If you find any stale or inaccurate information in this document, please report it to maintainers, on our Zulip chat, in the GitLab.com Issue tracker, (or better yet, a patch to fix in the Merge Request tracker), or on our developers mailing list.

We also will accept patches to this document to provide installation guidance for the FreeBSD operating system and other operating systems being used in practice.

1.1. Software organization

ns-3 is a set of C++ libraries (usually compiled as shared libraries) that can be used by C++ or Python programs to construct simulation scenarios and execute simulations. Users can also write programs that link other C++ shared libraries (or import other Python modules). Users can choose to use a subset of the available libraries; only the core library is strictly required.

ns-3 uses the CMake build system (until release 3.36, the Waf build system was used). It can be built from command-line or via a code editor program.

Most users write C++ ns-3 programs; Python support is less frequently used. As of ns-3.37, ns-3 uses cppyy to generate runtime Python bindings, and ns-3 is available in the Pip repositories as of ns-3.39 release.

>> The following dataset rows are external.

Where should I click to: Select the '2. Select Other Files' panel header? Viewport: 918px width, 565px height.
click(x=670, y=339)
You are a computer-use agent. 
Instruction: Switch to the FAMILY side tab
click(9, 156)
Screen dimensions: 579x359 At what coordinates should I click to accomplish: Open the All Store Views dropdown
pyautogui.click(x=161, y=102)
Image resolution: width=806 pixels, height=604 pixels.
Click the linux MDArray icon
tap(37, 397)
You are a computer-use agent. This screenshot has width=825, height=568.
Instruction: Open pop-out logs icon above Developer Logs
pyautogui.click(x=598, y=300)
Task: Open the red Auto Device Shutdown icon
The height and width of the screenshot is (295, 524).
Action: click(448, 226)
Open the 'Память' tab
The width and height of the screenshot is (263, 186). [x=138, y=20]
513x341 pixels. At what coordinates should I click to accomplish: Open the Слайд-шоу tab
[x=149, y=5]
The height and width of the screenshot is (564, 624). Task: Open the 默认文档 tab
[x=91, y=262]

Many users may be familiar with how software is packaged and installed on Linux and other systems using package managers. For example, to install a given Linux development library such as OpenSSL, a package manager is typically used (e.g., apt install openssl libssl-dev), which leads to shared libraries being installed under /usr/lib/, development headers being installed under /usr/include/, etc. Programs that wish to use these libraries must link the system libraries and include the development headers. ns-3 is capabile of being installed in exactly the same way, and some downstream package maintainers have packaged ns-3 for some systems such as Ubuntu. However, as of this writing, the ns-3 project has not prioritized or standardized such package distribution, favoring instead to recommend a source download without a system-level install. This is mainly because most ns-3 users prefer to slightly or extensively edit or extend the ns-3 libraries, or to build them in specific ways (for debugging, or optimized for large-scale simulation campaign). Our build system provides an install command that can be used to install libraries and headers to system locations (usually requiring administrator privileges), but usually the libraries are just built and used from within the ns-3 build directory.